WORK INSTRUCTIONS. Begin your copy at the line with "Select the Elyounoussi player name" in the records below and end it at the line with "Task: Click the", restating each line word for word; omit the pictures.

[Opening RECORDS SHOWN section]

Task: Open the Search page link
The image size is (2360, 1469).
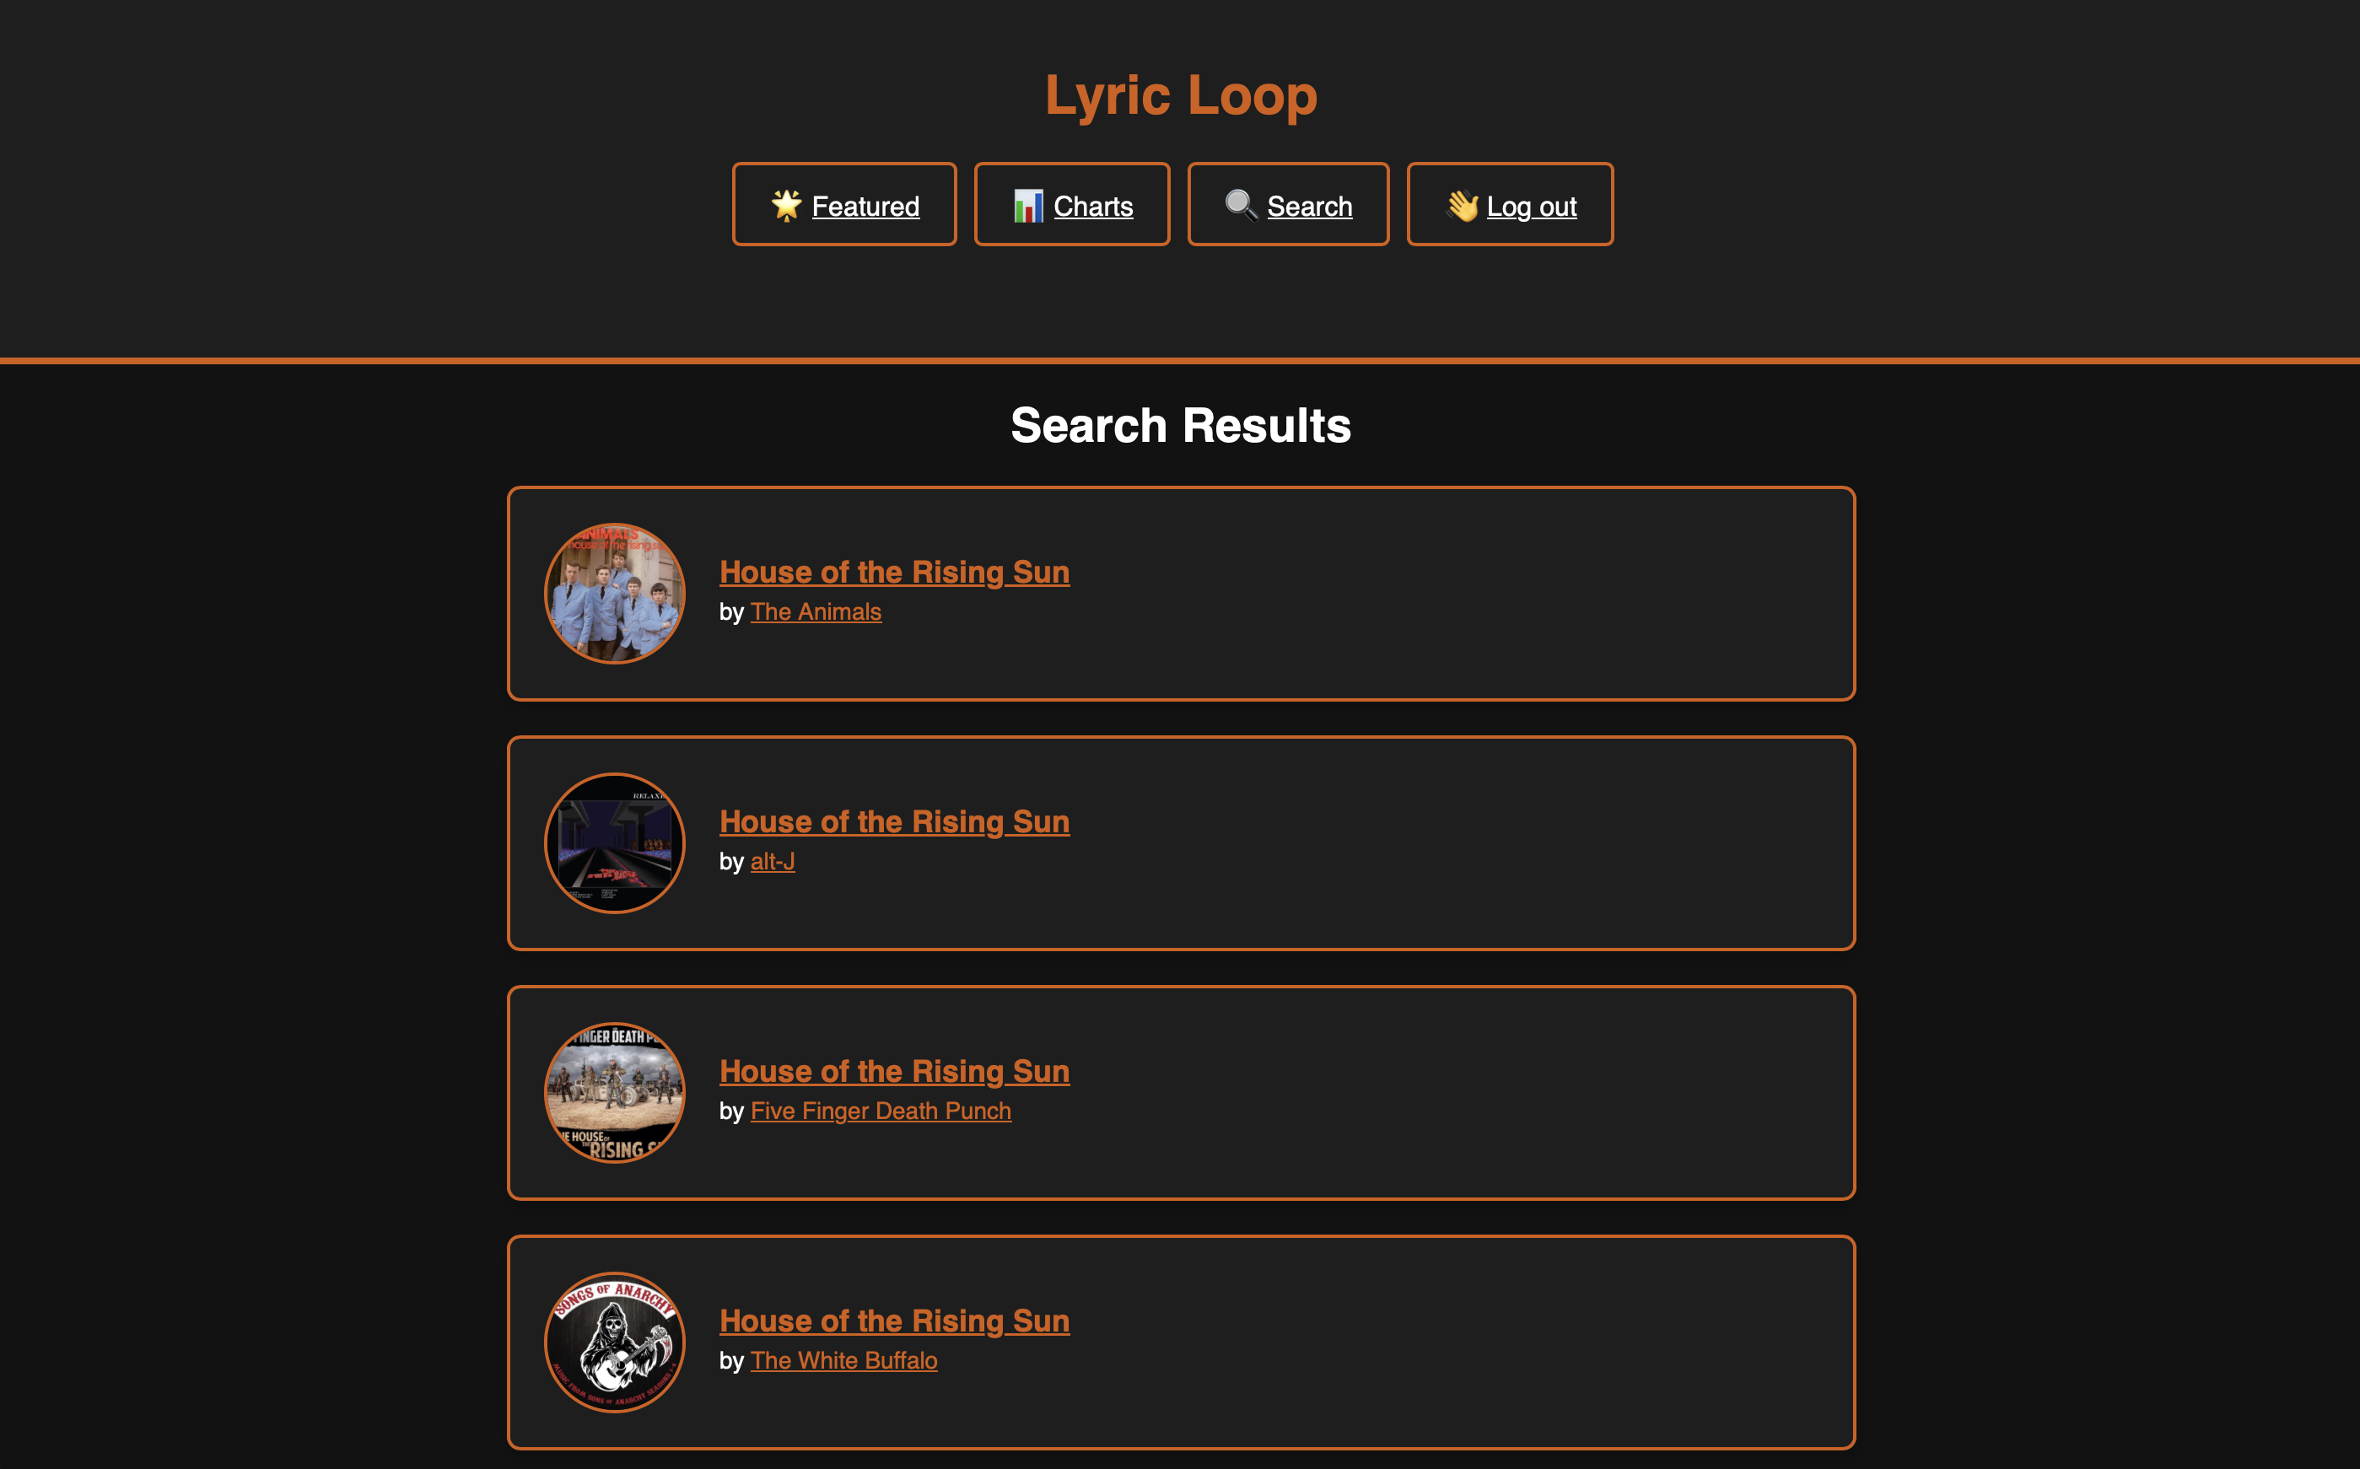Action: [1309, 206]
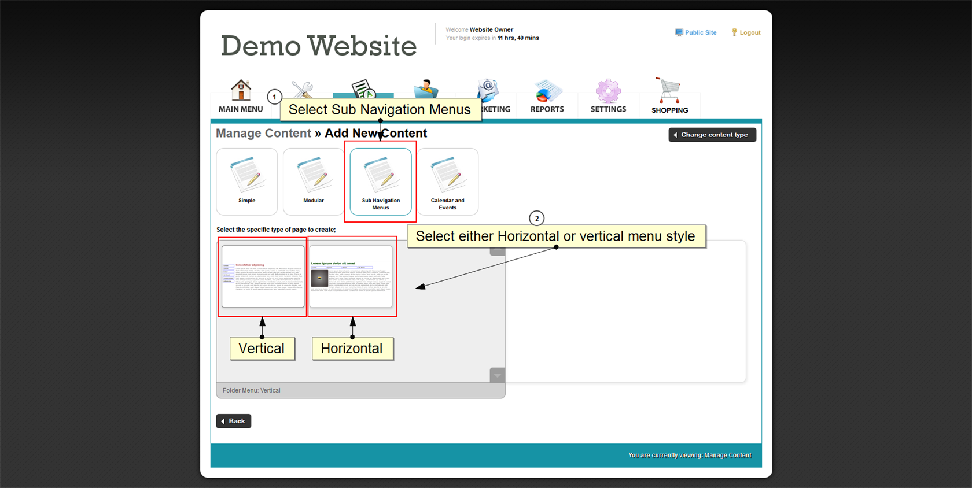Click the Reports pie chart icon

tap(547, 91)
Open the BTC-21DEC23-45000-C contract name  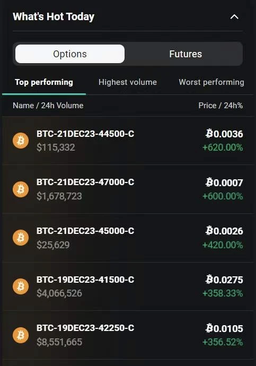[85, 231]
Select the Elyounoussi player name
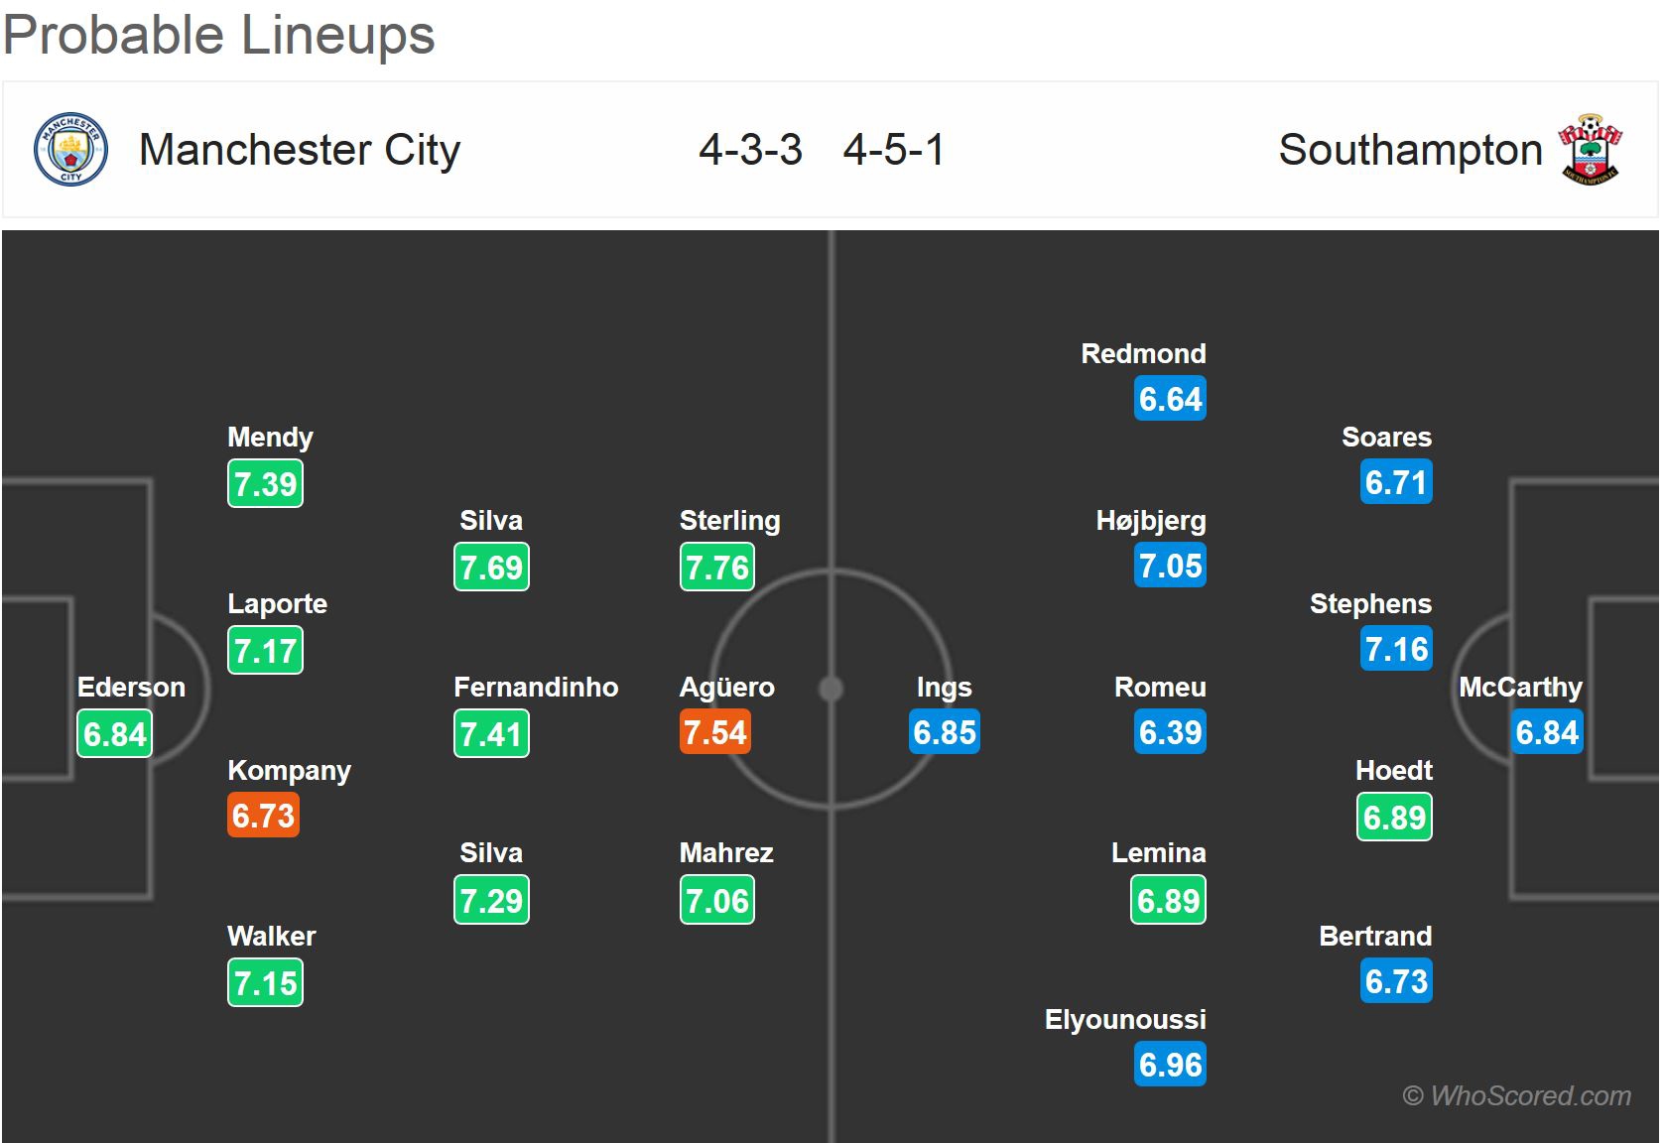This screenshot has height=1143, width=1664. click(1125, 1020)
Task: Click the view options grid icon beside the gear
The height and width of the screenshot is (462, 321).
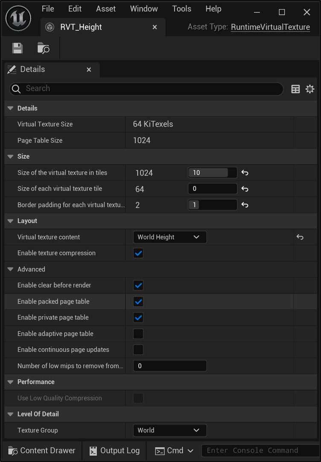Action: (x=295, y=89)
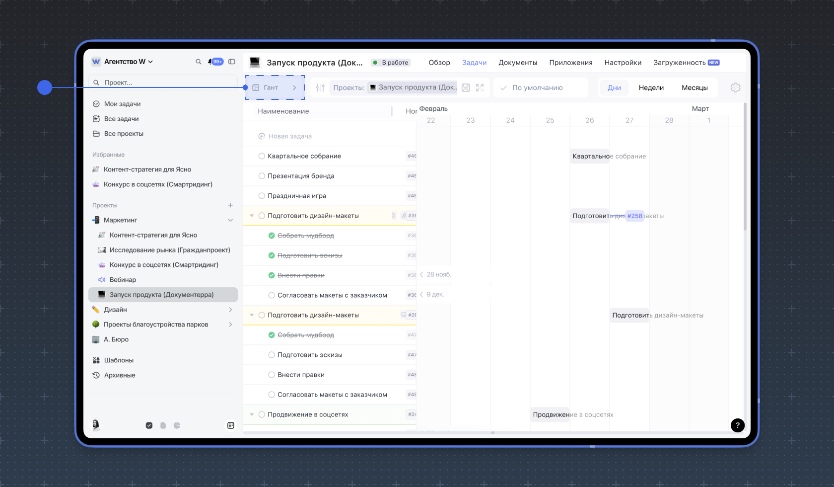834x487 pixels.
Task: Mark Квартальное собрание task as complete
Action: pyautogui.click(x=262, y=156)
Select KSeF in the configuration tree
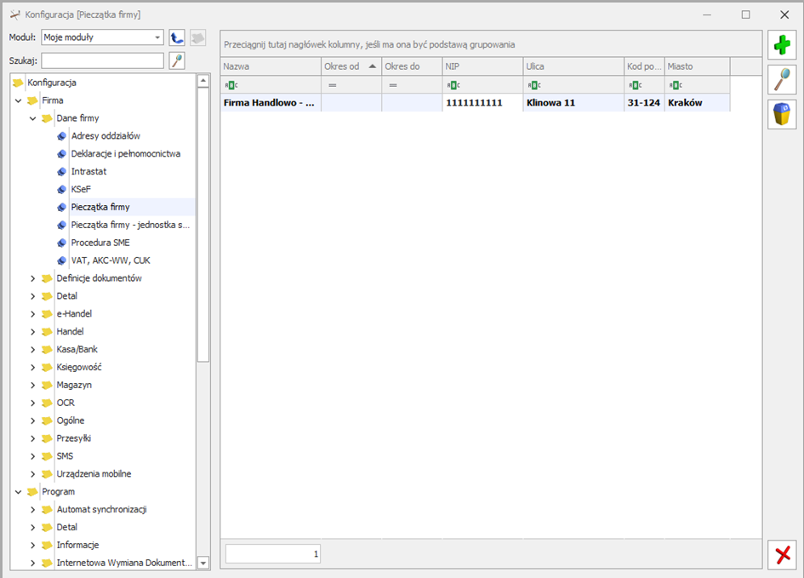The height and width of the screenshot is (578, 804). click(x=82, y=189)
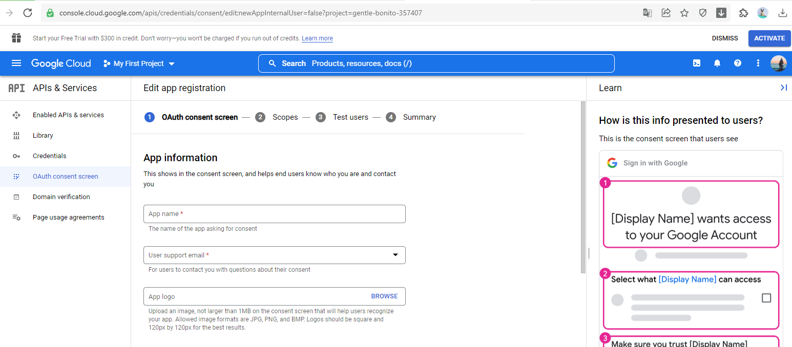The width and height of the screenshot is (792, 347).
Task: Open the help question mark menu
Action: pyautogui.click(x=738, y=63)
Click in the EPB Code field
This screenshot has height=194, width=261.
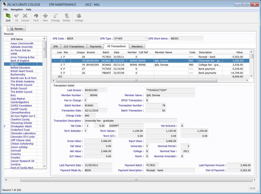click(83, 38)
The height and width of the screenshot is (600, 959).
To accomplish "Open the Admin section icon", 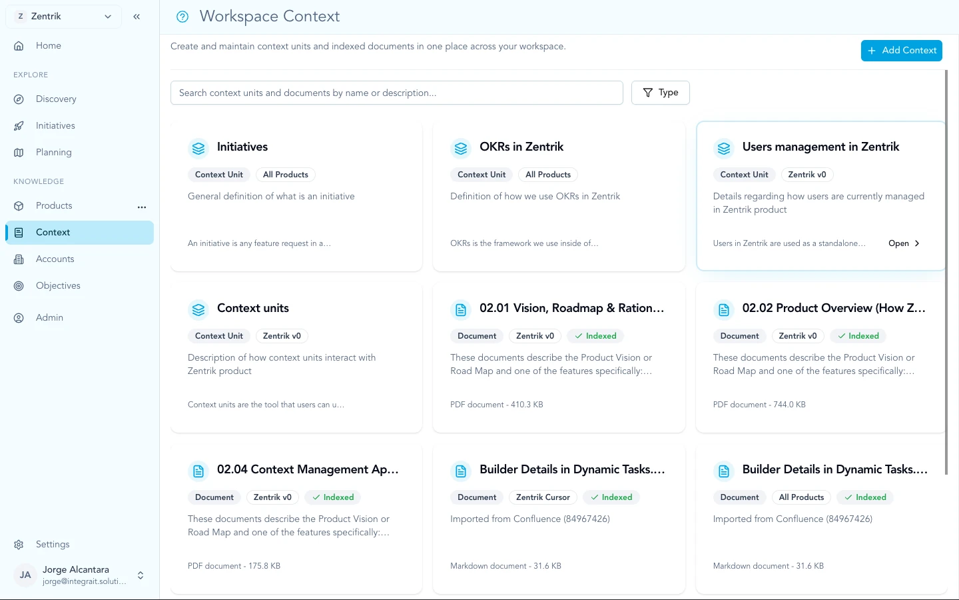I will [19, 317].
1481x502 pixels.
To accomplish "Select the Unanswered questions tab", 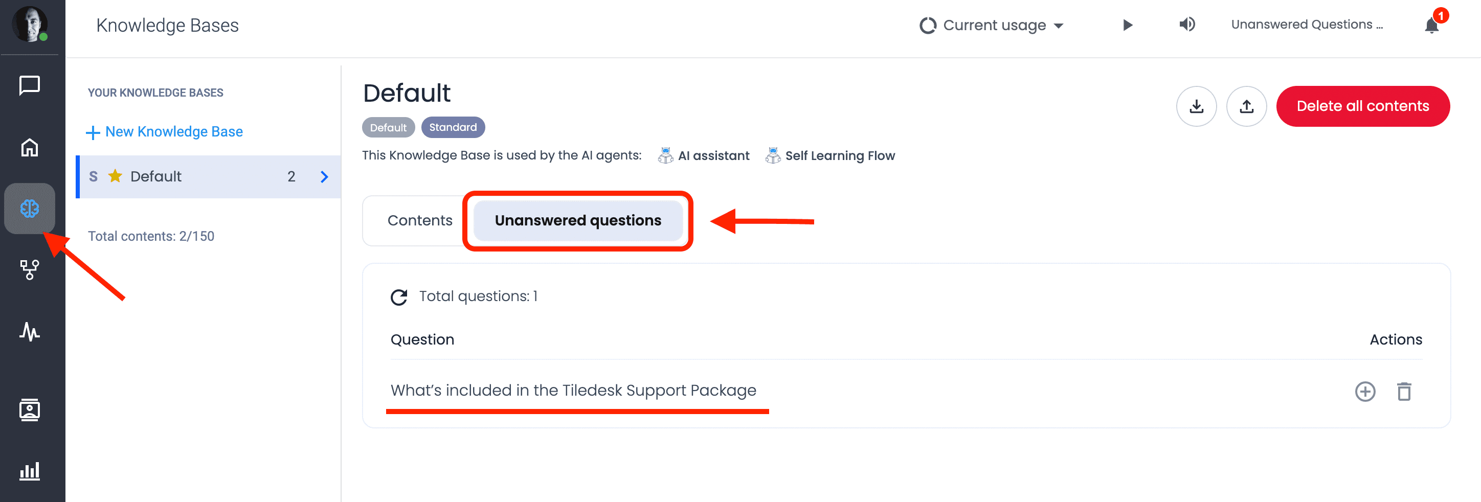I will click(578, 220).
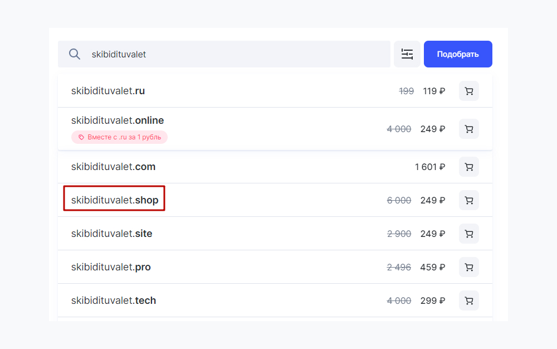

[Closing RECORDS SHOWN section]

ANSWER TO THE EXERCISE.
Select the Elyounoussi player name
This screenshot has height=1143, width=1664. click(1125, 1020)
Task: Click the view options grid icon beside the gear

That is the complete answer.